3. Pagi Pertama

19.7K 553 14
                                    

Bahagia itu ketika menjadikanmu sebagai wanita pertama yang kulihat kala membuka mata, bangun dari tidurku
=Rivanno=

=====

Goresan tinta Rivanno

Aku terbangun begitu sinar mentari pagi masuk melalui celah gorden. Menandakan malam telah berganti. Kubuka mata perlahan. Ada yang berbeda pagi ini, tak seperti pagi sebelumnya. Sekarang ada seseorang yang menemaniku tidur. Kulihat Reina masih terpejam. Aku tersenyum.
Bersama dengannya sejak kemarin, dan melalui malam hanya berdua saja masih seperti mimpi bagiku. Mulai saat itu, saat kuucap ijab qabul, ia akan selalu menemaniku sampai hanya maut yang pisahkan kami. Hanya ia, Reina. Bidadari yang paling cantik, paling kucintai di dunia.

Bukan kali pertama aku melihatnya saat tertidur seperti sekarang. Tapi tetap saja, aku tak pernah bosan. Reina menggeliat kecil. Membuat ia makin terlihat manis.  Perlahan dibukanya kedua mata indah itu, kemudian menyipit lagi saat mendapati seberkas sinar yang makin menerobos masuk. Begitu menyenangkan melihatnya seperti itu. Aku tertawa kecil.

Reina terkejut.
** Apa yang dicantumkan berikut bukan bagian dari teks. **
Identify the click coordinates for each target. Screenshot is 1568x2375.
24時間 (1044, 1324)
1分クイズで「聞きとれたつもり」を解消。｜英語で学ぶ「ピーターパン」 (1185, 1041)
Mungkin kaget mendapatiku berada tepat di hadapannya. Ia menatapku dengan canggung. Dan saat ia masih terdiam, kukecup bibir tipisnya. Membuat ia sedikit menegang.

Morning kiss,” ujarku seraya mengedipkan sebelah mata dan tersenyum jahil.

Ia tersipu. Samar kulihat rona merah menjalari kulit pipinya yang putih. Aku tersenyum lagi. Istriku ini pasti belum terbiasa dengan status baru kami.

“Sayang ... pagi ...,” sapaku saat ia tak kunjung bersuara.

“Pagi, Kak,” jawabnya terbata.

“Udah pagi. Bangun, yuk!” Ia mengangguk.

Aku mengubah posisi menjadi setengah duduk, namun tetap di sampingnya. Lupa kalau aku hanya bertelanjang dada saat ini. Aku nyaris tertawa melihat ekspresinya. Selimut yang menutupi tubuhnya sedikit tersibak. Menampakkan kedua bahu putihnya. Dan langsung saja terlintas kejadian semalam.

“Rei ....”

“Kak ....”

Kami saling memanggil. Lalu serta merta kecanggungan menguasai. Aku menggaruk kepala yang tak gatal sama sekali. Sementara ia, makin mengkeret di dalam selimut. Beberapa detik kemudian hanya terdengar suara detak  jarum jam di dalam kamar kami. Tak ada yang bersuara.

“Vanno ... Rei ....”

Suara Ibu dan ketukan pelan di pintu memecah keheningan. Namun aku dan Reina malah panik.

“I-iya, Bu,” jaawabku akhirnya.

“Ibu udah siapin sarapan. Kalian udah bangun?” tanya Ibu.

“U-udah, Bu,” jawabku lagi, gugup. Sementara Reina terlihat enggan menjawab.

“Ya udah ... kalian mandi dulu terus turun, ya, Nak.”

“Iya!”

Entah sekeras apa aku menjawab. Tak berapa lama, suara Ibu tak terdengar lagi. Sepertinya sudah menjauh dari pintu dan turun menuju dapur kembali.

Aku melirik Reina. Ia masih tak mengubah posisi. Tetap seperti tadi. Membuat otakku kembali memutar kejadian semalam dan menelan ludah.

“Aku ... aku mandi dulu, ya, Rei,” izinku dengan susah payah menahan perasaan.

Reina mengangguk, tanpa bersuara. Ia sungguh manis. Bahkan berkali lipat ketika sedang berekspresi seperti itu.

Aku berjalan menuju kamar mandi setelah sebelumnya menyambar dan memakai boxer juga kaos yang tergeletak di lantai. Berusaha meredam keinginan yang muncul tiba-tiba saat melihat Reina dengan mengguyurkan air dingin ke kepala.